100 Days of Drought at Lake Mead

March 24, 2013 - July 2, 2013

Interactive graphics - hover over images below for a slide bar to appear

North

March 24 July 2
 

East

March 24 July 2
 

West

March 24 July 2
 
 

Lake Mead is located on the Colorado River in the states of Nevada and Arizona. Formed by Hoover Dam at the southwest point of the lake, the reservoir is the largest in the United States in maximum water capacity and provides water to millions of residents in the area, including Las Vegas. Hoover Dam provides power for utilities in Nevada, Arizona, and California, and is a major tourist attraction with nearly a million people visiting each year.
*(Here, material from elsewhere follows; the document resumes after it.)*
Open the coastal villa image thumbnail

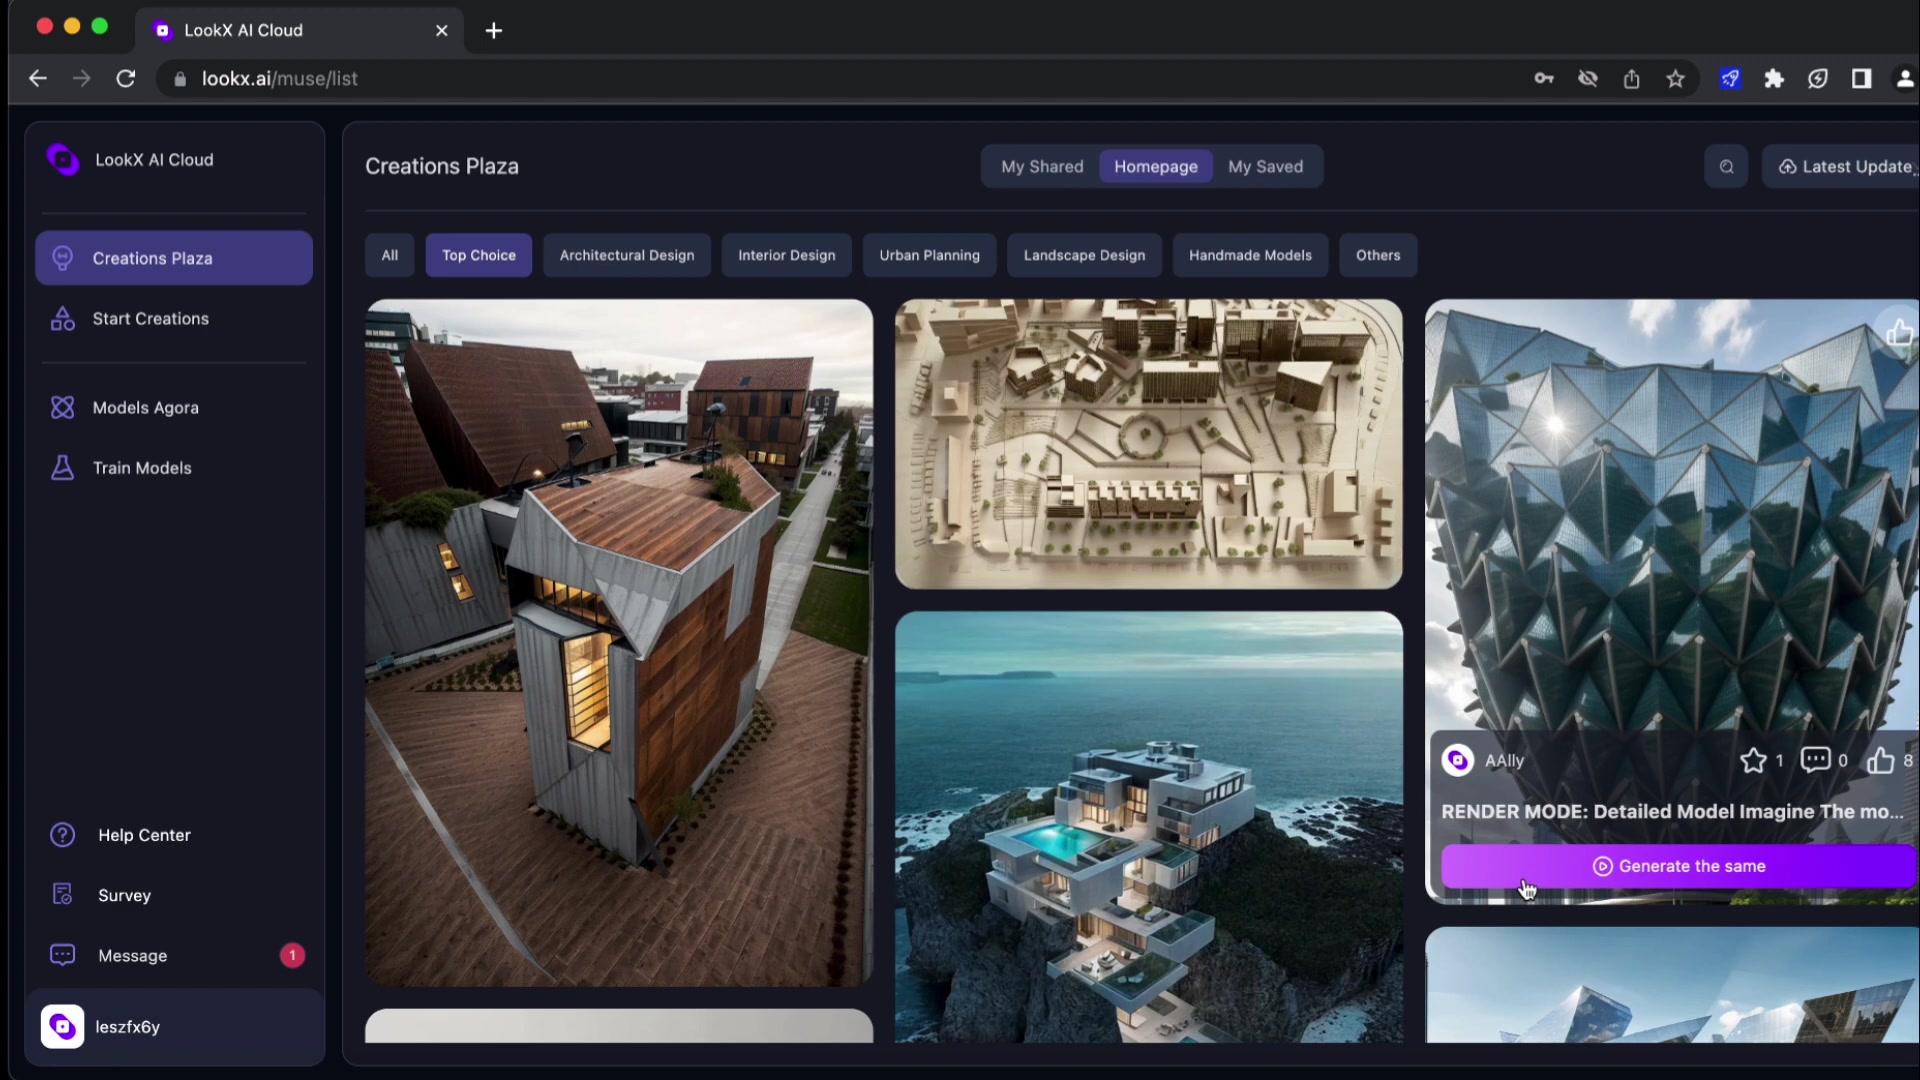click(1148, 820)
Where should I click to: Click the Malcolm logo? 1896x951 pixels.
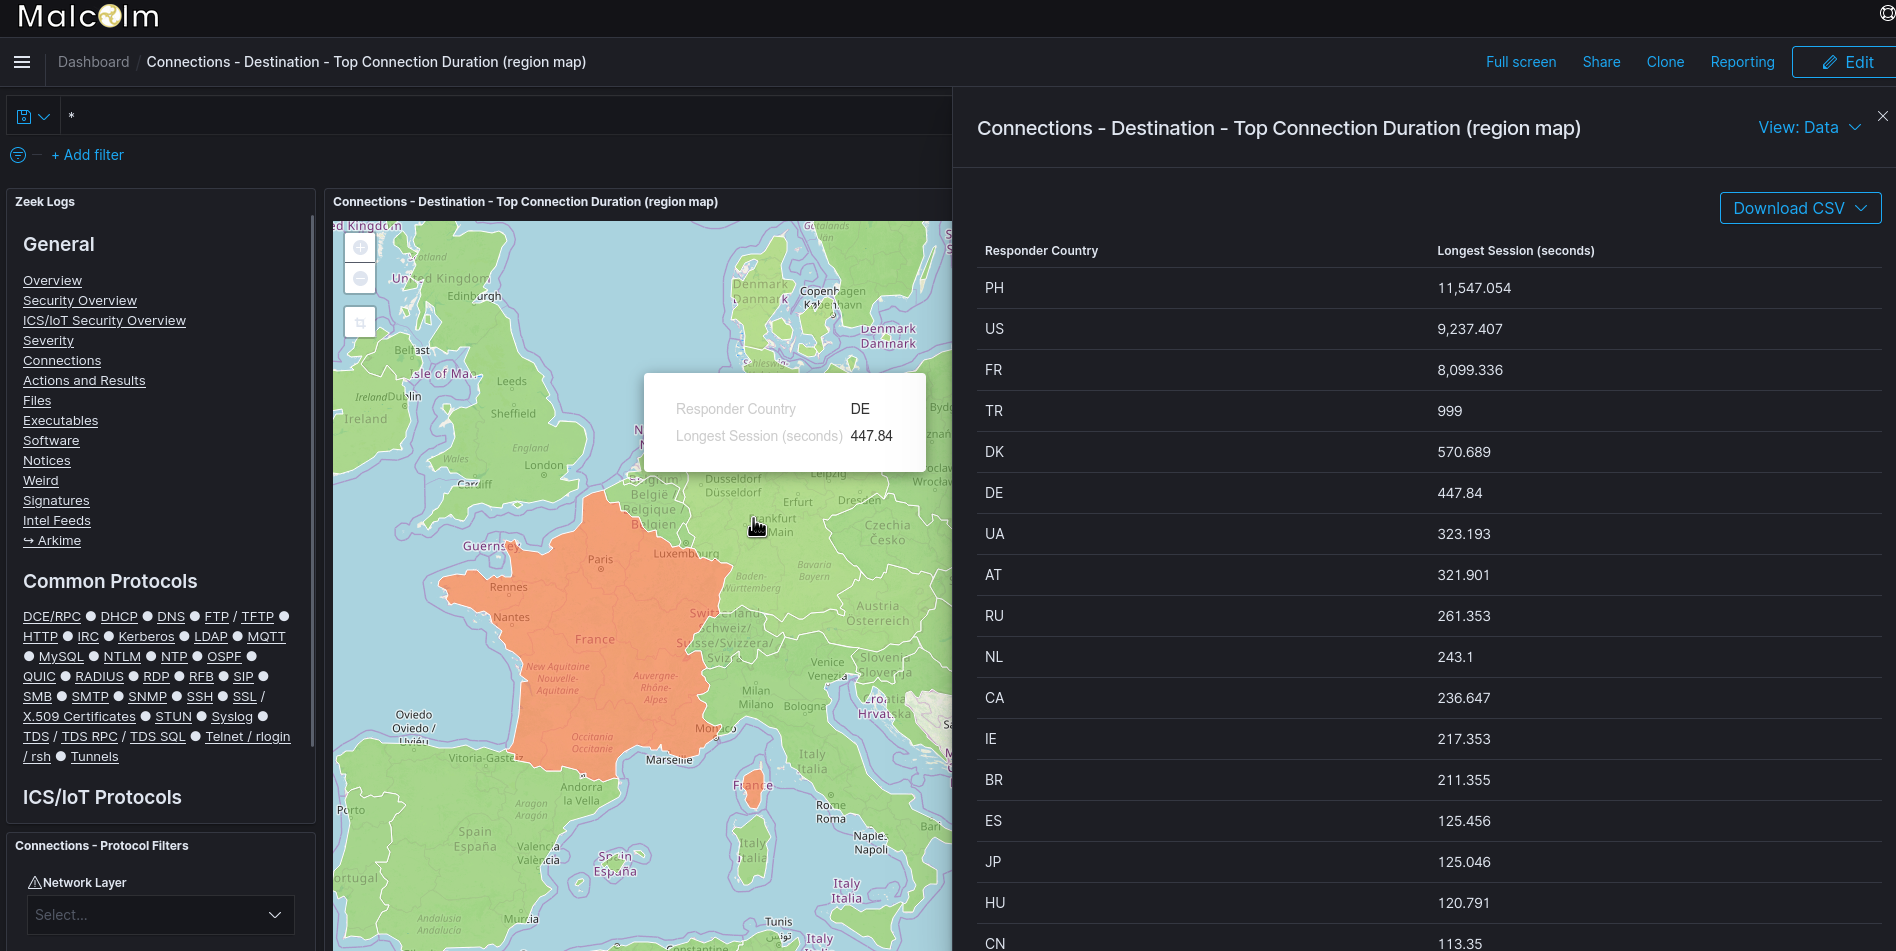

The lake draws a majority of its water from snowmelt in the Rocky Mountains. Since 2000, the water level has been steadily dropping due to less than average snowfall, high levels of evaporation, increased water usage, and recent extensive drought conditions over the western United States. These factors continue to pressure water management resources. The population that depends on the lake for water and on Hoover Dam for electricity continues to grow.

These Landsat 8 images show the differences in the lake from March 24 to July 2, 2013. The inset images give a closer view of the receding water within these 100 days. Recent predictions by the U.S. Bureau of Reclamation indicate that by 2016, the lake will be at a critical level that will require further water restrictions and affect the electricity operations of Hoover Dam.